This blog chapter is now about the initial Cluster setup
This solution is also used by SUSE and Redhat in their products:
https://www.suse.com/products/highavailability/
https://www.redhat.com/en/store/high-availability-add#?sku=RH00025
JWB-Systems can deliver you training and consulting on all kinds of Pacemaker clusters:
SLE321v15 Deploying and Administering SUSE Linux Enterprise High Availability 15
SLE321v12 Deploying and Administering SUSE Linux Enterprise High Availability 12
RHEL 8 / CentOS 8 High Availability
RHEL 7 / CentOS 7 High Availability
We know now the basics, now it’s time to setup the whole thing.

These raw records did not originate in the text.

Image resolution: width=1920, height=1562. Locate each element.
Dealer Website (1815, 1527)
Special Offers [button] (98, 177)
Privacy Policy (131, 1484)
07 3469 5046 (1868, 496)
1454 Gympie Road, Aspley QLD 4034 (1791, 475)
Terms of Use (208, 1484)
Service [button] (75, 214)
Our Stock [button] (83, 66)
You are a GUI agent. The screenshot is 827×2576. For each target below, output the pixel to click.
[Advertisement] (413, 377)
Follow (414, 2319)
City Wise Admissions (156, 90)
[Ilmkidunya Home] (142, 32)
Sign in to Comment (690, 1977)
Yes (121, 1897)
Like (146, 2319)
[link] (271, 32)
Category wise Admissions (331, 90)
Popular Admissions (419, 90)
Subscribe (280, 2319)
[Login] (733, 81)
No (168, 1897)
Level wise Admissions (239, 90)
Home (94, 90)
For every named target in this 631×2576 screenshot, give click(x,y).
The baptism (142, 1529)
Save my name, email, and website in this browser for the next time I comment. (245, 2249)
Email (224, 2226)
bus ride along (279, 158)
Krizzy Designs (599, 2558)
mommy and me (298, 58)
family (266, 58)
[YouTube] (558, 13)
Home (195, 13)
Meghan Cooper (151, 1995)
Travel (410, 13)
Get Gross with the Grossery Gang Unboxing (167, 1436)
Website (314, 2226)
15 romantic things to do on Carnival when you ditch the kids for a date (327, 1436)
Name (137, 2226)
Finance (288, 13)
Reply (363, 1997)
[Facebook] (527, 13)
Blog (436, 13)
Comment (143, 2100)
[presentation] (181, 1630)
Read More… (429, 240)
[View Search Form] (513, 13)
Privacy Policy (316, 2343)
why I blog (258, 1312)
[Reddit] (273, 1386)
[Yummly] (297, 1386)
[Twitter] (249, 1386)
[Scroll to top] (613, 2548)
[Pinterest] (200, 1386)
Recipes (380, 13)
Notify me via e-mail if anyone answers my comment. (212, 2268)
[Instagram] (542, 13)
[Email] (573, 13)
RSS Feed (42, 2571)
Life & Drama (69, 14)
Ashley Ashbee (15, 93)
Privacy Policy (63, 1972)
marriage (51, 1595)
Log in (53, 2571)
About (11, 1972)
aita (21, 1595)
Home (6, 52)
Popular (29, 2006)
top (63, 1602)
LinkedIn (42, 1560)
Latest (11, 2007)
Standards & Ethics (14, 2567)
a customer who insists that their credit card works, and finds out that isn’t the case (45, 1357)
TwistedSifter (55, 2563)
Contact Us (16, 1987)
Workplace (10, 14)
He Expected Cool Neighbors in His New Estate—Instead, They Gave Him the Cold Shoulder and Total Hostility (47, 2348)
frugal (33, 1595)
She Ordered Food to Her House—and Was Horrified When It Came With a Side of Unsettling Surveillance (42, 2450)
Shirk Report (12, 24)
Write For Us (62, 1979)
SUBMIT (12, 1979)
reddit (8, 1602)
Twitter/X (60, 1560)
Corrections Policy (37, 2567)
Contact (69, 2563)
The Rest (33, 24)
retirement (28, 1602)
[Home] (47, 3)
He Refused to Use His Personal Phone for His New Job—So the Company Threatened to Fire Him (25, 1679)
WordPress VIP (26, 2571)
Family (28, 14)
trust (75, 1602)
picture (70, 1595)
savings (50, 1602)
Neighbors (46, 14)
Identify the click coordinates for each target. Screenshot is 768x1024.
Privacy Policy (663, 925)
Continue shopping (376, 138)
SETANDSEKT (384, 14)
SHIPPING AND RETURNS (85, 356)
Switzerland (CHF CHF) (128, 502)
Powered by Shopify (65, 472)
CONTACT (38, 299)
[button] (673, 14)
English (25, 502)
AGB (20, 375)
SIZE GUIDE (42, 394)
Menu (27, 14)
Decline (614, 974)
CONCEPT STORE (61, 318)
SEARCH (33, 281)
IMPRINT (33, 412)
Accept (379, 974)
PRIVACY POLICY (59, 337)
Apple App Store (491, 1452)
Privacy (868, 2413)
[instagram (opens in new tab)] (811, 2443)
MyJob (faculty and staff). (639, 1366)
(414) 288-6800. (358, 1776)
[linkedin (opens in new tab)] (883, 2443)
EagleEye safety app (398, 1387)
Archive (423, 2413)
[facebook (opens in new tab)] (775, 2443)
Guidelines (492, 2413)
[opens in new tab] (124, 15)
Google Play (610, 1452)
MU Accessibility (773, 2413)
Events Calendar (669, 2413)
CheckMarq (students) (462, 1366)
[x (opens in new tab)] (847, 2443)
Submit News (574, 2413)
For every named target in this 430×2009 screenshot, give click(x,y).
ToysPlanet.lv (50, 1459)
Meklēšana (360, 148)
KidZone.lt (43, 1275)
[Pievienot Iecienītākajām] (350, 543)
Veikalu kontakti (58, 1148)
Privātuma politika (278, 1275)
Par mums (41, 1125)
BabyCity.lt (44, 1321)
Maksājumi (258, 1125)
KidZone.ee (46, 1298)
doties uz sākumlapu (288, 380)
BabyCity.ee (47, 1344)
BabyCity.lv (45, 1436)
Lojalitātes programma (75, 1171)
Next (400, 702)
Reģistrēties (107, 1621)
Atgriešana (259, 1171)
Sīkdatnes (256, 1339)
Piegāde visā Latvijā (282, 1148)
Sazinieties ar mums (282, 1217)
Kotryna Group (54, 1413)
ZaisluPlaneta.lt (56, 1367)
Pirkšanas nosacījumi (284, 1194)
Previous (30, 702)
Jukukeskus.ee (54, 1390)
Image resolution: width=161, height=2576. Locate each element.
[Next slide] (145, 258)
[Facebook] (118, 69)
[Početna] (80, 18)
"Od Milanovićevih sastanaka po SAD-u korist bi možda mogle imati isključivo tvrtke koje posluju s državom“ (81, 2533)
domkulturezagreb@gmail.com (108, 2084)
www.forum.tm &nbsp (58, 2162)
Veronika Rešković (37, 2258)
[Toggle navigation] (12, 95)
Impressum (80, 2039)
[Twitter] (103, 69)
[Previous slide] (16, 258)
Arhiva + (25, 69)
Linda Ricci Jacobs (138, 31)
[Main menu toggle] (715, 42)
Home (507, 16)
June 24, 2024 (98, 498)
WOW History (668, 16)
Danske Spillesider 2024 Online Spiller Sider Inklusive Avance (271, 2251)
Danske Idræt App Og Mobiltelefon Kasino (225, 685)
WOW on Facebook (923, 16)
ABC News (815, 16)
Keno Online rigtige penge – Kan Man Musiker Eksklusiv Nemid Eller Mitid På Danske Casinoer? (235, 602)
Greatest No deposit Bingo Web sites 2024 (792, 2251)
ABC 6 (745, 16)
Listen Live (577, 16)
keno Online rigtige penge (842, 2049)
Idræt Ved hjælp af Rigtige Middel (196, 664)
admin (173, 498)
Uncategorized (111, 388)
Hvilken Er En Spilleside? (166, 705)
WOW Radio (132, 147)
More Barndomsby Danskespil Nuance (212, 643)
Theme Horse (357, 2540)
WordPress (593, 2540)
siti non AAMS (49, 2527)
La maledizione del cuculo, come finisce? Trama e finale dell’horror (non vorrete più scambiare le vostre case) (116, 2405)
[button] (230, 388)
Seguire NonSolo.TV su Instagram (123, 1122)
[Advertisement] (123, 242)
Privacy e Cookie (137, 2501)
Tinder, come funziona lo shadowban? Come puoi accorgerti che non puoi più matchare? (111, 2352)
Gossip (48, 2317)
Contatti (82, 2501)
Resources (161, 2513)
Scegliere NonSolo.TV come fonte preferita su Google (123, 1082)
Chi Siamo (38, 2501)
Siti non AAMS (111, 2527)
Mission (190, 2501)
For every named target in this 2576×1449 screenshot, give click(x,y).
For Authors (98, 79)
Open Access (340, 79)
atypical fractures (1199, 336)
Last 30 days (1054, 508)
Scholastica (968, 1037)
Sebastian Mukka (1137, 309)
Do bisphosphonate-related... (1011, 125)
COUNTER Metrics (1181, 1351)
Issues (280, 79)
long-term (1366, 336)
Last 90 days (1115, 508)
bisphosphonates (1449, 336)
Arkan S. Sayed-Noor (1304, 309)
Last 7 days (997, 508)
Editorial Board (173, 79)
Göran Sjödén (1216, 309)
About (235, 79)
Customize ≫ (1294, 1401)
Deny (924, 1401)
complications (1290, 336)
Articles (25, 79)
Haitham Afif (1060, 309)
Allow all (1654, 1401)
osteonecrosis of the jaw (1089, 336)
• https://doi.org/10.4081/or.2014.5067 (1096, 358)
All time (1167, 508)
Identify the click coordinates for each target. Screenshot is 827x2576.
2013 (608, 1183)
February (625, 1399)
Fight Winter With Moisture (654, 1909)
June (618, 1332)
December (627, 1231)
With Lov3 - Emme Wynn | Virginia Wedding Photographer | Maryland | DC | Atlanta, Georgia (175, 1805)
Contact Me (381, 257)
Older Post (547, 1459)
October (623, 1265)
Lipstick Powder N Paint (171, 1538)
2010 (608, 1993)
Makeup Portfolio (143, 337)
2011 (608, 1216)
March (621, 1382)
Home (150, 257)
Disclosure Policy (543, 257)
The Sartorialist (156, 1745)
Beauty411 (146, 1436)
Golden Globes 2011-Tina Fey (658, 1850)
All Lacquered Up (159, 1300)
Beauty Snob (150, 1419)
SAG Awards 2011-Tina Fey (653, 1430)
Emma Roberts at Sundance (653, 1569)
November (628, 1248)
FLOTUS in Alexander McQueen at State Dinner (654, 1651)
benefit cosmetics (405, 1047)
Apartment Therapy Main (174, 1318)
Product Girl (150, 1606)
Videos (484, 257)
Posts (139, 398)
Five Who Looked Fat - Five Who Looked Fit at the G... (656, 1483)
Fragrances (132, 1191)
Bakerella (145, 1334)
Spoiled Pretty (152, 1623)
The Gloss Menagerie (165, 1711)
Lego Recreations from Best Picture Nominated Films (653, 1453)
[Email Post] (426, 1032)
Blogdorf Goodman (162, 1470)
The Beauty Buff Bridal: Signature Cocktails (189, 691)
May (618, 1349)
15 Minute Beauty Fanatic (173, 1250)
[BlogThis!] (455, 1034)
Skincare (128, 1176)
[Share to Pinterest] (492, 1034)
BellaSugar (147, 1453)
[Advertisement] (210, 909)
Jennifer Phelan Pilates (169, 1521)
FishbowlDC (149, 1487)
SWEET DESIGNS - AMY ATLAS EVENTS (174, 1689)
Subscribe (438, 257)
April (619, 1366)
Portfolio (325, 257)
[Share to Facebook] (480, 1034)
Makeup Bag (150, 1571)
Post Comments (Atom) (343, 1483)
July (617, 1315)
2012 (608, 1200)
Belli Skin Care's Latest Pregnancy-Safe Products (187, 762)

As an example we will create the following cluster:
- 2 Nodes
- STONITH via SBD
- The cluster should deliver a NFS service
- Storage for the NFS Server will be local on the nodes
- One node is active and has the master copy of the storage
- The other node is passive and gets the master copy of the storage replicated via DRBD (Distributed replicated block device, you can imagine it as a RAID1 over 2 partitions on 2 nodes)
I will try to cover both ways of installing, SUSE SLES 12 or 15 and RHEL derivates (in case i talk here about RHEL i mean RHEL 7 or 8 and it’s derivates). I do not recommend Debian or it’s derivates, some of their resource agents are buggy and can cause some trouble.
First of all we need 2 nodes installed with SUSE or Redhat Linux. A minimum install will do, a X server for GUI is not necessary.
I choose on both distributions the default disk layout. We just must make sure to have free disk place on the harddisk for the NFS data later.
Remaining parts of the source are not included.